ここでなら平穏生活が送れると思ったけど、いつまでもここで平和に過ごせるとは思って無かったよ。こんな特殊設定まみれの私がいつまでも村で平和に過ごせるわけがないって。だけどダンさん達の仕事の手伝いをしたり、カカンヌさんやアンヌとご飯を作ったり、みんなと遊んだりして過ごす日々がすごく楽しくて…一日一日を平和に過ごせた事に幸せだった。だからいつもこの生活が続くように祈ってた。平穏な日々が続きますようにって。だけどやっぱり…無理だった。
「…じゃあね」
これでみんなと、この村とはお別れだ。私の言葉と共に目から流れ出た涙は、ごわついた麻袋に沁みこんでいった。
「サーイェ!!」
アンヌが悲しみに顔を歪めて私の名を叫んだ。
「ごめんなさい!さっきは‥酷い事言ってごめんなさい…!!」
「アンヌ…」
アンヌはぼろぼろ涙を流しながら謝った。きっとさっきの事を言ってるんだろう。
「大丈夫だよ」
私はアンヌに向かって微笑んだけど、麻袋で顔を覆っているから表情は分からないだろうな。
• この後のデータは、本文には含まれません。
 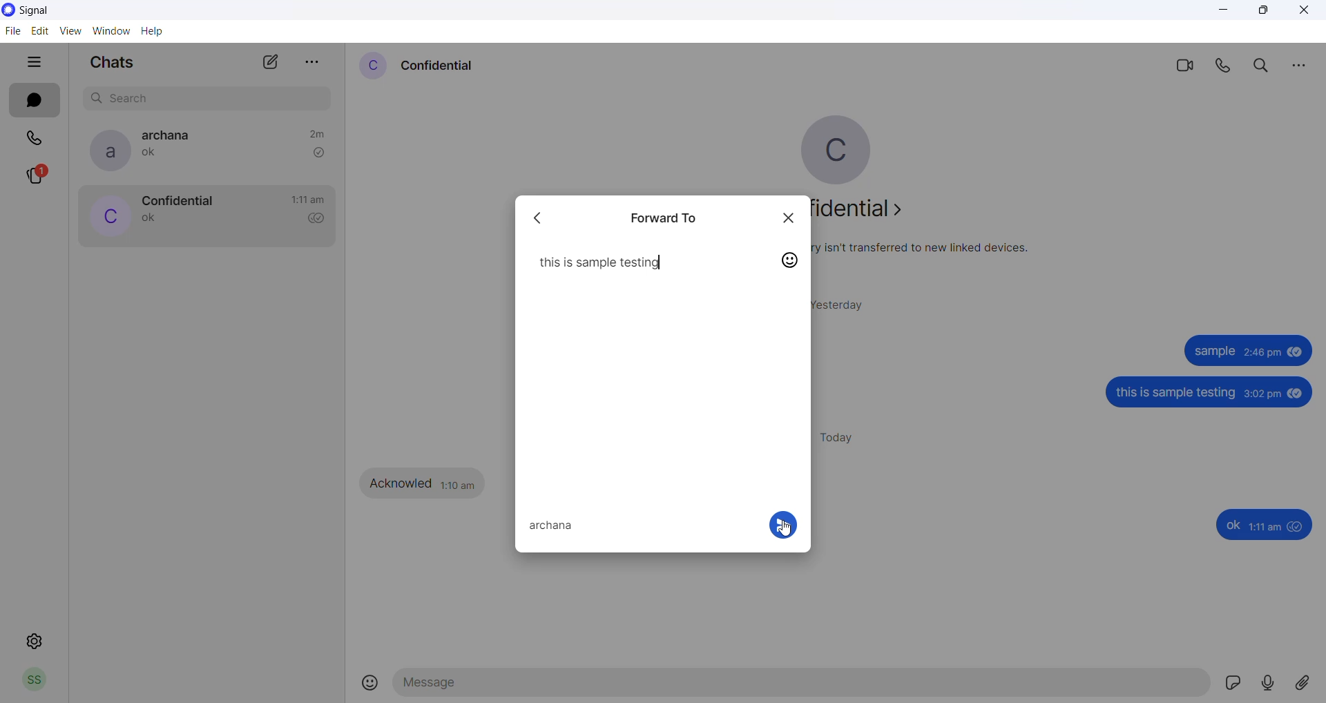 What do you see at coordinates (47, 10) in the screenshot?
I see `application name and logo` at bounding box center [47, 10].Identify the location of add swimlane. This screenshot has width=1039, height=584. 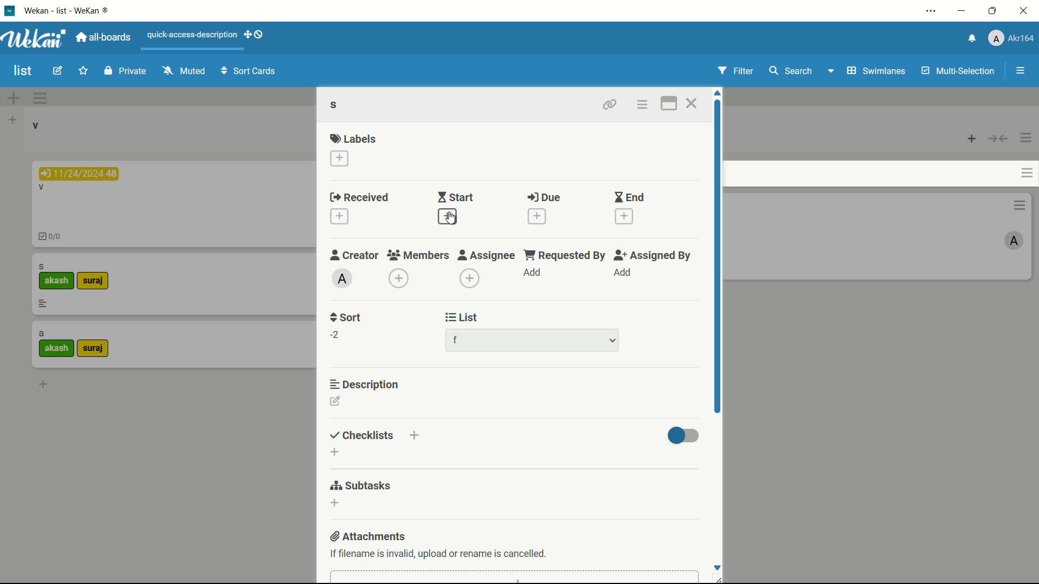
(14, 99).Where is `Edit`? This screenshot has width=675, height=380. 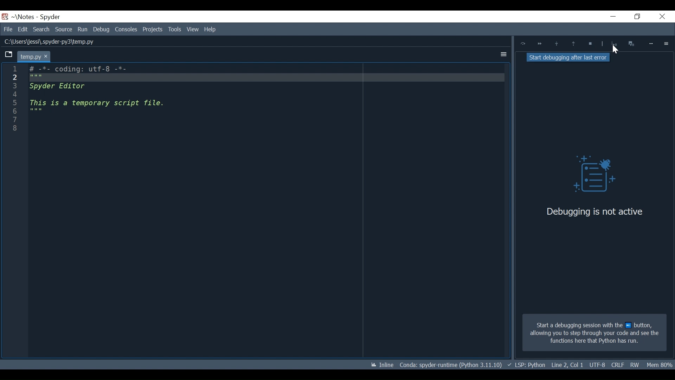
Edit is located at coordinates (22, 29).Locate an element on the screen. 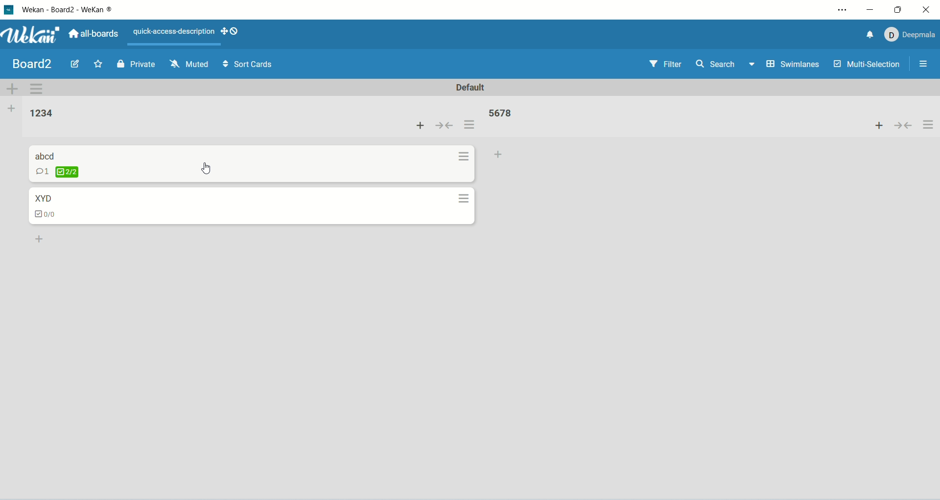  filter is located at coordinates (665, 64).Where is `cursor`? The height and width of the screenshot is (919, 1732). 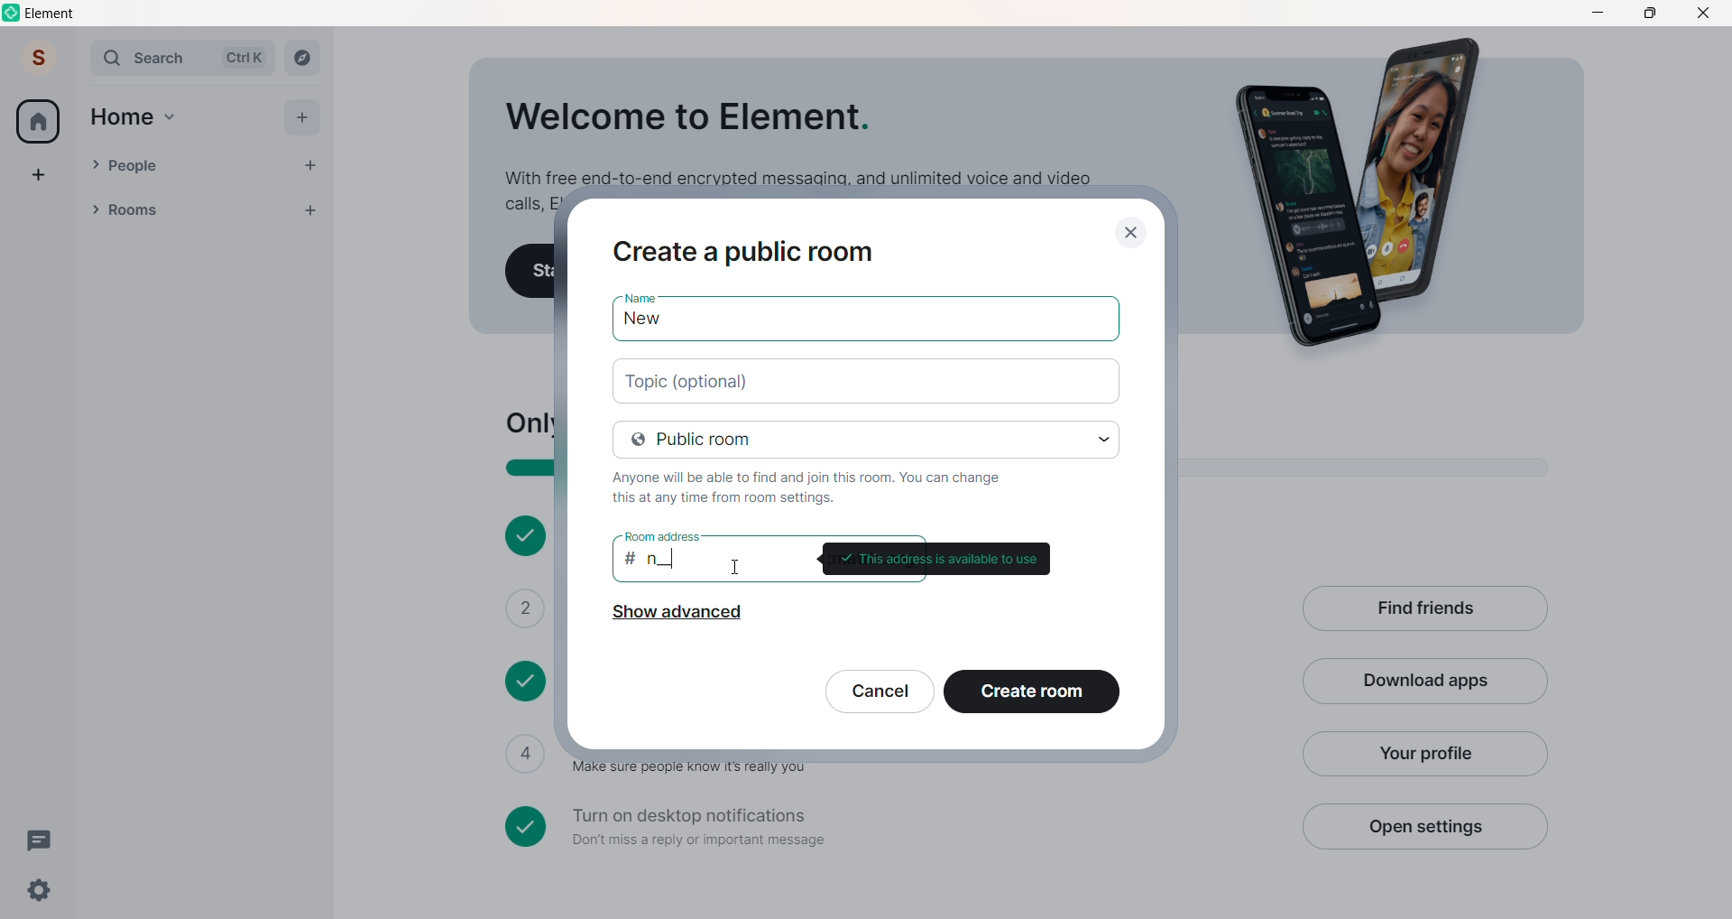
cursor is located at coordinates (738, 566).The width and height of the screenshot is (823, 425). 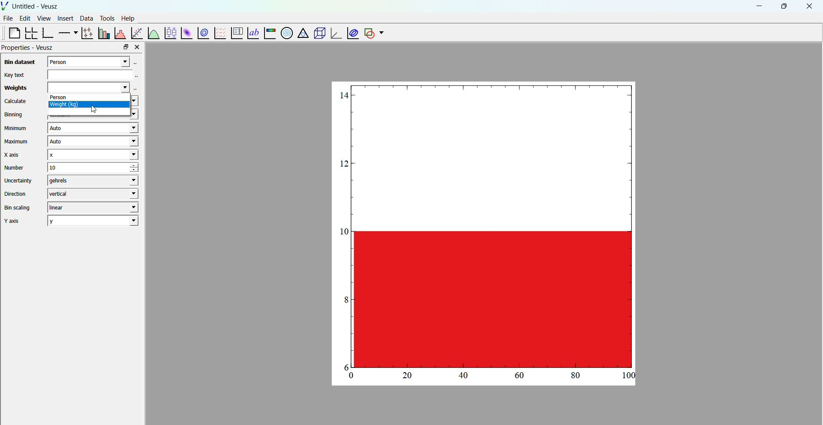 I want to click on Auto , so click(x=91, y=142).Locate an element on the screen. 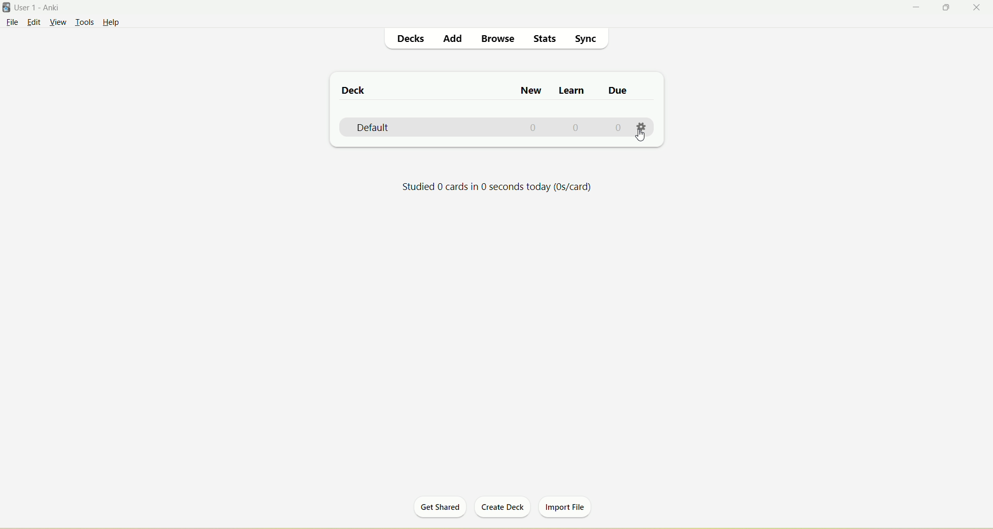 The image size is (993, 529). create deck is located at coordinates (501, 509).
「正直に言えばあの言葉はけっこう傷ついたけど…あれはアンヌがみんなの事を思って言った言葉だから」
アンヌはしゃくり上げながらも黙って私の言葉を聞いていた。
「私とアンヌは考え方が違うんだもん。考え方が違うから衝突する事もある。だけど違うからこそお互いの事を分かり合おうとするし、思いやる事も出来る。今だってこうやって分かりあうことが出来たでしょ?だから私は大丈夫。もう泣かないで」
「サーイェ‥あ、ありがと…ありがとう…!!」
「うん…」
アンヌは震える声でお礼を言うと、そのまま泣き崩れてしまった。最後に見るのが泣き顔なんて悲しいな。だけどこの状況で笑ってなんて言うのは酷だよね。
次に会うことが出来るなら笑顔が見たい。だけどそれはきっと叶わないんだろうな。殺されるか、生きていてもヤン婆がいる限り戻る事は許されないだろう。きっとみんなも私が戻ってくる事が出来ない事が分かっているからこそ、こんなに必死で引き止めてくれているんだろう。
「遠くにいても‥皆の幸せを祈っているよ」
もう戻れない。いや、もう戻らない。それなら前に進まなきゃ。たとえそれが茨の道でも、ってね。私のやりたいようにやるよ。さ、気持ちを切り替えなきゃ。
「お時間を下さり有り難うございました。行きましょう」
「……」
団長は黙って私を見てきたので、私も見返した。お互いに表情を読み取る事は出来ない。
「行くぞ」
黒騎士団長が声を掛けると私達はヤン婆の向かって行った家の裏に向かった。